■ PROVIDED PASSAGE
# # # # #

5. France is absolutely gorgeous.
But of course you already knew that. Even so, it’s worth saying.
My host family’s house is in Quaix-en-Chartreuse, a small village just outside of Grenoble- a city of around 150, 000 people.
I’m living in a 200 year-old barn converted into a house, similar to a lot of the homes in Quaix-en-Chartreuse. I’ve noticed that the majority of dwellings in the French countryside and the old part of Grenoble have roofs of ceramic tiles; to add to this halcyon image, rustic timber framing and old furniture are staple features of the standard out-of-city French home. Consequentially, there’s a veritable treasure trove of charming skeleton keys, the likes of which would be museum-worthy in Canada.
Every nook and cranny here has its own lengthy history, and it’s wonderful. I’ve already maxed out all of the storage space on my phone taking pictures.
In the city, there are about as many statues, fountains, and plaques as there are people. Grenoble, though, is a bit different from the countryside; there’s the old part of the city, with all its nostalgic beauty, and then there’s a fair amount of decaying soviet-era buildings as well. There’s also some modern, clean-cut, steel-and-glass architecture peppered throughout the city, and a lot of the buildings kind of imitate a waddle-and-daub look.
Naturally, there’s a plethora of museums and art galleries; additionally, though, words like boulangerie, patisserie, and fromagerie abound on storefronts. The aroma of fresh bread wafting through the streets is sure to provoke a carnal hunger in any North-American.

# # # # #

■ EXERCISE DETAILS
Carry the passage on living in Quaix-en-Chartreuse and Grenoble forward from its last sentence, in the same first-person voice.

■ DATA BLOCK
# # # # #

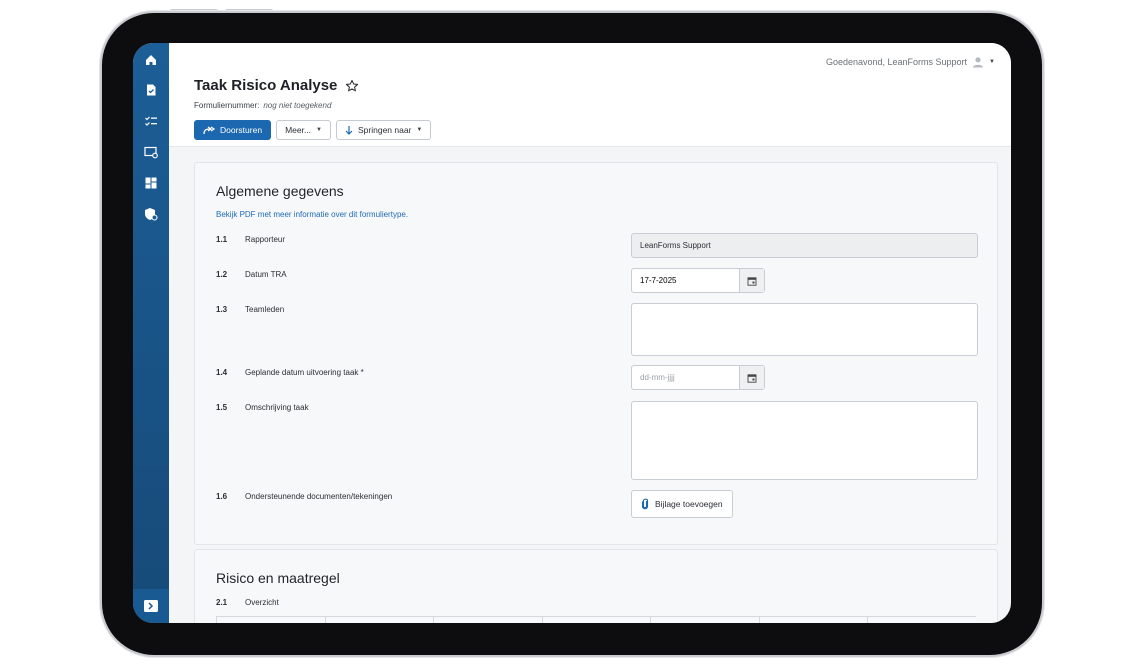  Describe the element at coordinates (804, 440) in the screenshot. I see `task-description-field` at that location.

# # # # #

■ ANSWER BOX
Furthermore, there’s this huge, colourful market underneath a big train bridge. The pillars of the bridge are painted with images of fruit-laden vines and trees, cheese, vegetables, and bread; coupled with the vibrant displays of food, the market imposes a striking impression on the casual observer. There’s a wide variety of street-food available, too- and it’s actually food, not the artery-clogging crap you’d typically find on the side of the road in Canada.
4. They have a totally different approach to meals and eating
My first taste of genuine French cuisine gave me a toe-curling food-gasm; however, I quickly learned that the French have some very sophisticated rules when it comes to eating.
Before I came to France, I expected meal times to be a very serious and almost sacred affair, which it definitely is (not really le petit dejeuner, or breakfast, though- that’s kind of your own thing). There’s also this kind of lull period after a meal, too, which can last anywhere from five minutes to an hour, where they talk and enjoy each other’s company. There’s definitely no snacking allowed either- the French don’t eat in between meals. At all.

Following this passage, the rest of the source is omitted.